In the entries below, find the line containing "Archivio (470, 2484)". Write out that line and all lines after it, exactly, and nothing else.
-- Opening Marker --
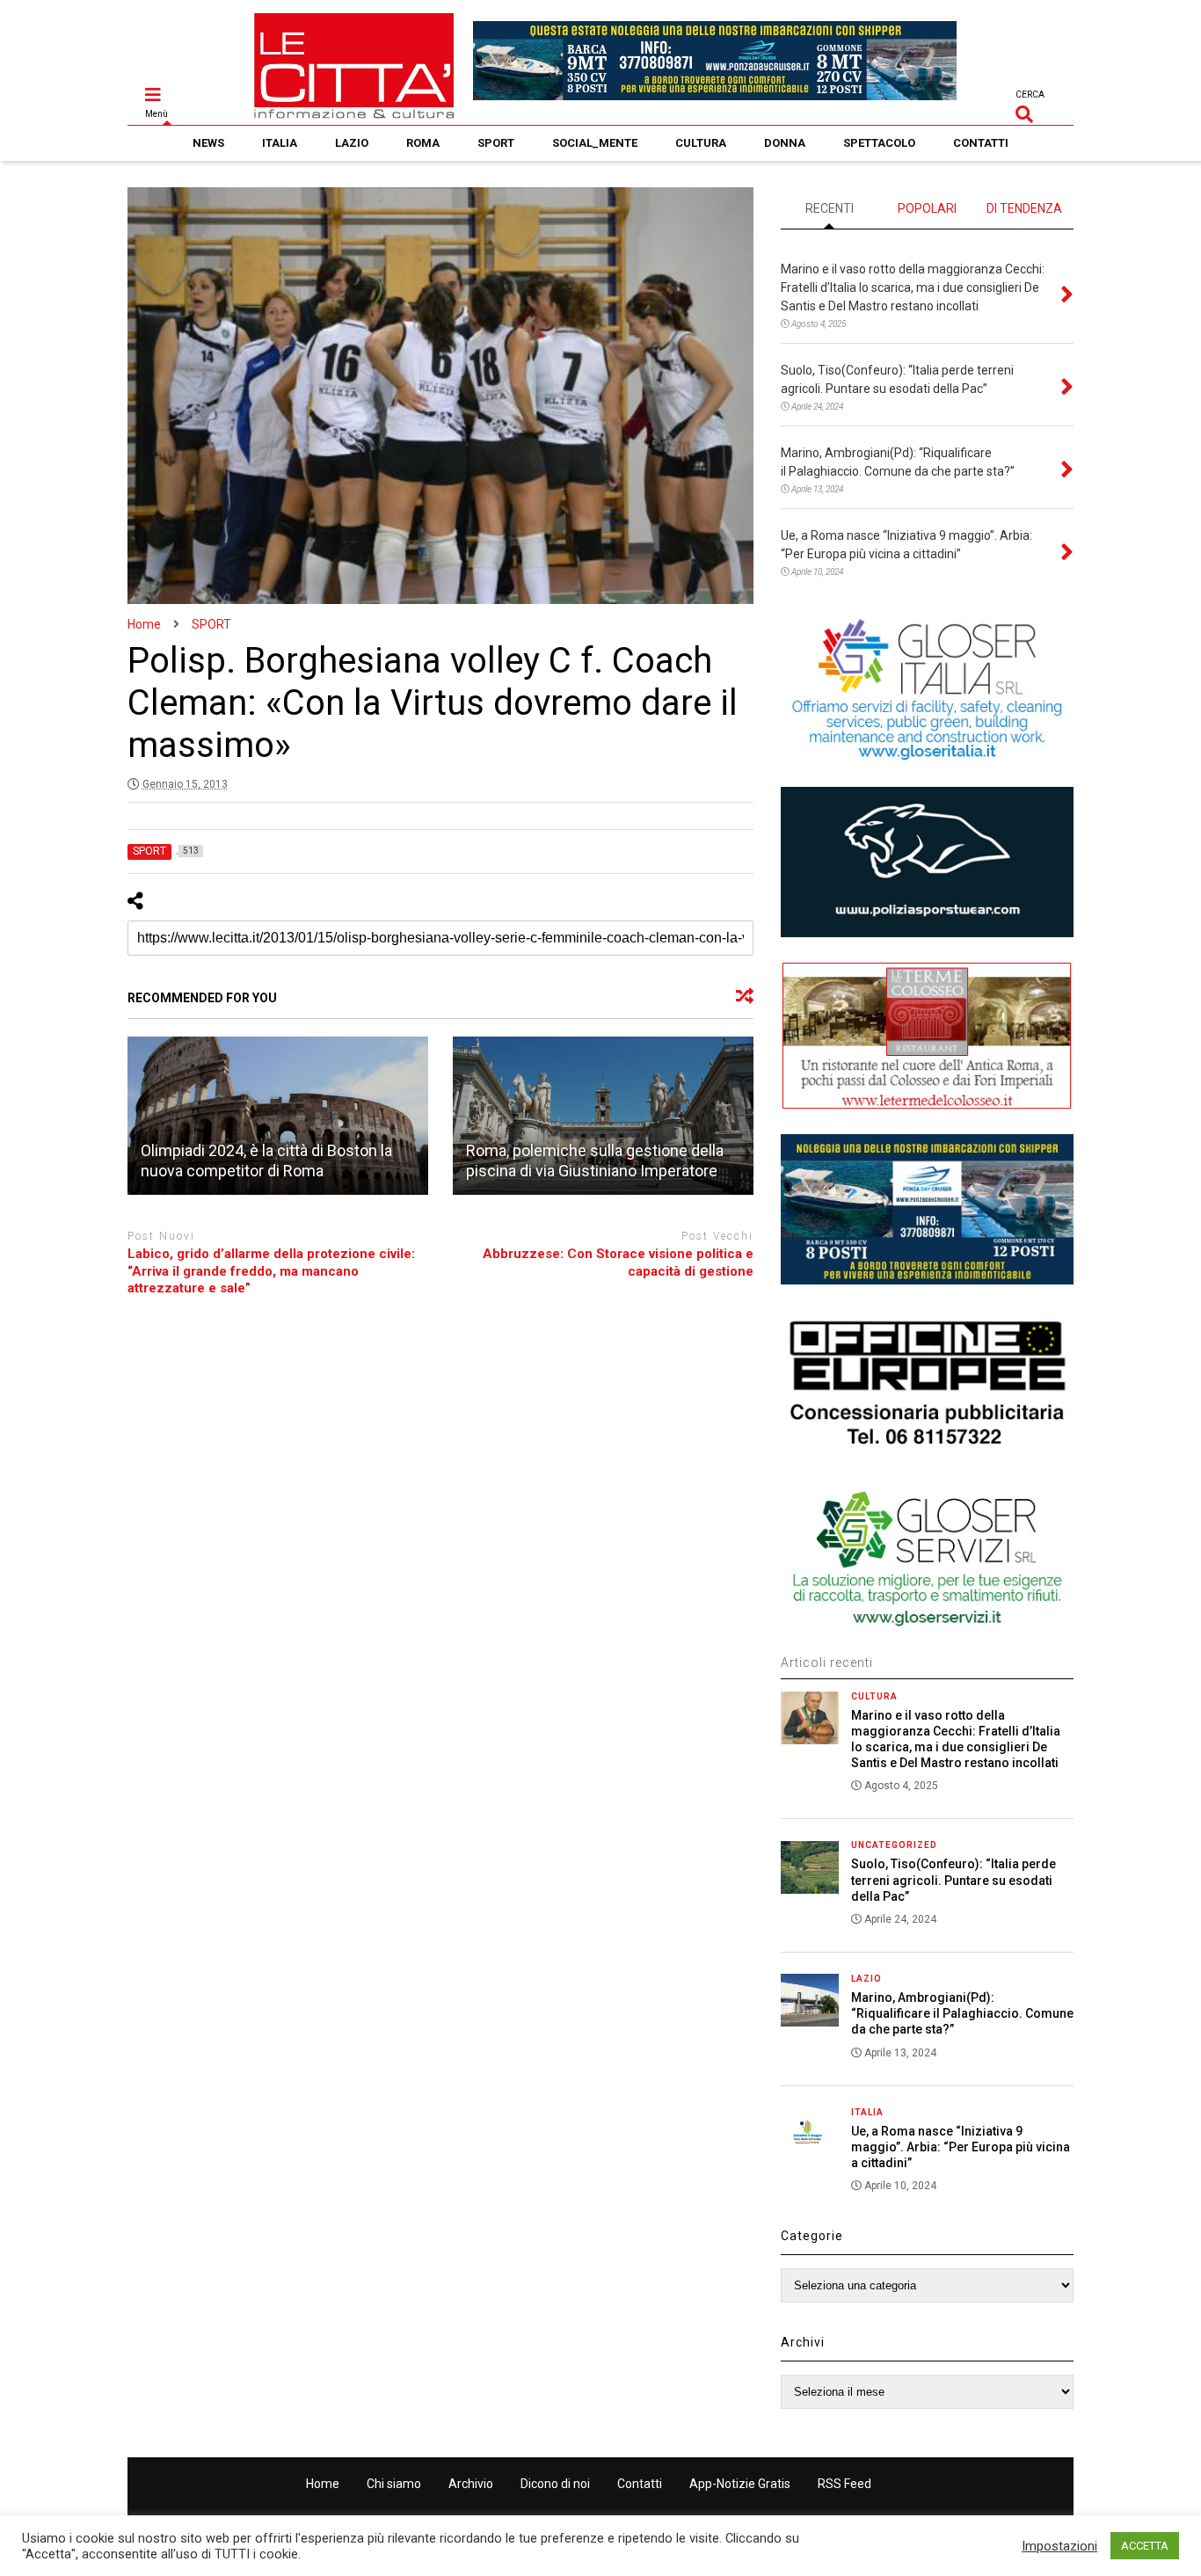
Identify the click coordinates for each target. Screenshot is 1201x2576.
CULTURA (700, 142)
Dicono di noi (555, 2484)
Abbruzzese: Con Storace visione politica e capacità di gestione (618, 1262)
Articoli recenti (827, 1662)
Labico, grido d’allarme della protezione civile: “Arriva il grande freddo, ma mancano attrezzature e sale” (271, 1271)
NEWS (208, 142)
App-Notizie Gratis (739, 2484)
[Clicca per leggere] (277, 1116)
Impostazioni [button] (1059, 2546)
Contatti (639, 2484)
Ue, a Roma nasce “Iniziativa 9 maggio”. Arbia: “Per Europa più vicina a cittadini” (960, 2147)
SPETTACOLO (879, 142)
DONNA (784, 142)
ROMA (423, 142)
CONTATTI (980, 142)
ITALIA (279, 142)
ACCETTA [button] (1144, 2545)
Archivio (470, 2484)
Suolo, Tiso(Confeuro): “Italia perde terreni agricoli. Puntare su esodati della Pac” (953, 1880)
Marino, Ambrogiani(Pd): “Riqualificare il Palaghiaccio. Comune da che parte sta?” (962, 2013)
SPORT (495, 142)
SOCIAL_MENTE (594, 142)
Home (322, 2484)
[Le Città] (354, 111)
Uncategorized (894, 1845)
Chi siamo (394, 2484)
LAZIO (351, 142)
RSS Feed (844, 2484)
-- Closing Marker --
# Task answer
Archivio (470, 2484)
Suolo, Tiso(Confeuro): “Italia perde terreni agricoli. Puntare su esodati della Pac” (953, 1880)
Marino, Ambrogiani(Pd): “Riqualificare il Palaghiaccio. Comune da che parte sta?” (962, 2013)
SPORT (495, 142)
SOCIAL_MENTE (594, 142)
Home (322, 2484)
[Le Città] (354, 111)
Uncategorized (894, 1845)
Chi siamo (394, 2484)
LAZIO (351, 142)
RSS Feed (844, 2484)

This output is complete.